Furthermore, a 5-week double-blind clinical trial of nasal oxytocin spray (24 IU per day) increased caregiver-rated social responsiveness. It was discovered that oxytocin therapy was well tolerated, and there were no appreciable variations in the reported adverse events between conditions [36]. In a study of the effectiveness of 4-day continuous oxytocin administration in 38 males with ASD aged 7–16 years in a randomized, double-blind, placebo-controlled methodology, during parent–child interaction training sessions, intranasal placebo or oxytocin, in 12- or 24-IU dosages depending on body weight, was delivered once daily. At several measurement time points, parent reports, clinician evaluations, and independent observations were utilized to assess side effects, social interaction skills, repetitive behaviors, emotion identification, and diagnostic status in all individuals with ASD and their parents. However, compared to a placebo, intranasal oxytocin had no meaningful effect on all outcomes in children with ASD [37]. One study revealed that a 6-week course of OXT intranasal administration (24 IU, single dose) plays its role in ASD core symptoms by enhancing brain activity and improving functional coordination in the medial prefrontal region (mPFC) [22]. In a study on the plausible neurobiological mechanism of OXT-induced behavioral enhancement, it has been shown that modulation of the reward prediction errors (RPEs) signal in the nucleus accumbens (NAcc) is a critical neuronal hub for reinforcement-based learning. Their findings suggest that OXT’s beneficial effect on social processing in ASD is mediated by a selective enhancement of the brain’s motivational system in response to social stimuli, eventually boosting reinforcement learning in social situations [40]. Many challenges remain, such as optimizing delivery route, dosage, and therapy duration and developing a technique to measure improvements in ASD core symptoms.

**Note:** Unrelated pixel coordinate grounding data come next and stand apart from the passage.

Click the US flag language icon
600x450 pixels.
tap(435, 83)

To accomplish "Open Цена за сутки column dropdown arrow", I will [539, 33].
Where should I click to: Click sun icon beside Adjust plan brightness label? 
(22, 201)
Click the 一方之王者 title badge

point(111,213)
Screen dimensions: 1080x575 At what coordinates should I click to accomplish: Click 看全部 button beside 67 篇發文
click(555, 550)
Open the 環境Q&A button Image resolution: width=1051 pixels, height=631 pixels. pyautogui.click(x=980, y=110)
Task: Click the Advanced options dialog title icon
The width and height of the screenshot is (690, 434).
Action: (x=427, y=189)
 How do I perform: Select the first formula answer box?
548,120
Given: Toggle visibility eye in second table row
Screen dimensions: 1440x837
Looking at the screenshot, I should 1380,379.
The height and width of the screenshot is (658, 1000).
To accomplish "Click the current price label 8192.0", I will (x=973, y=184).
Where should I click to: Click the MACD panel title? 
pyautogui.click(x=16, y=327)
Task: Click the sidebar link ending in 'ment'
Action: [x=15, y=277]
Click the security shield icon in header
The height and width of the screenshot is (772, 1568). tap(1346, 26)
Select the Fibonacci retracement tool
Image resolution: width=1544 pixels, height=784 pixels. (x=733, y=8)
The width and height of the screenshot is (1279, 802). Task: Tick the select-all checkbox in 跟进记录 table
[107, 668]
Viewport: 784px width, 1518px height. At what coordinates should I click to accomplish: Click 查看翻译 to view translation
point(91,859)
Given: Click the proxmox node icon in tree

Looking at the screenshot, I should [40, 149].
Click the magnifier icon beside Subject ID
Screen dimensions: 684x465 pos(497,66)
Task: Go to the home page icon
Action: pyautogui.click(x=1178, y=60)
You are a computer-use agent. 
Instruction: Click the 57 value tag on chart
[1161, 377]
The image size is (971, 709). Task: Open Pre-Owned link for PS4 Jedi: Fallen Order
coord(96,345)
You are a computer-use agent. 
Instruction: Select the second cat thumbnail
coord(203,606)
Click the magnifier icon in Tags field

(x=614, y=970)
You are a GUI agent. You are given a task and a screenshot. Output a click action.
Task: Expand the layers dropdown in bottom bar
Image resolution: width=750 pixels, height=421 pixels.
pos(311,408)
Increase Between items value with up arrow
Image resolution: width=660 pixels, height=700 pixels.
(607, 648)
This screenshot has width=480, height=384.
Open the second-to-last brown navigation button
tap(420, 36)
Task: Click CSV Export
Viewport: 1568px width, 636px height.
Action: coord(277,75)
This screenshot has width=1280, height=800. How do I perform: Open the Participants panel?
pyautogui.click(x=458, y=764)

We draw attention to the study’s shortcomings, which include its dependence on caregiver, teacher, and parent reports as outcome measures and its modest sample size. In this area, where many elements still need to be investigated in order to establish the therapeutic value of oxytocin, funding for independently led, well-powered clinical studies must continue to be prioritized.

The role of parental belief in modulating OT treatment responses which were evaluated using SDQ in this trial was the novelty of this study.

Conclusions

Among children with autism aged between 7 and 17 years, a 6-week course of INT-OXT (24 IU per day) along with ABA improved GARS-2 and teacher and parent SDQ scores compared with a placebo.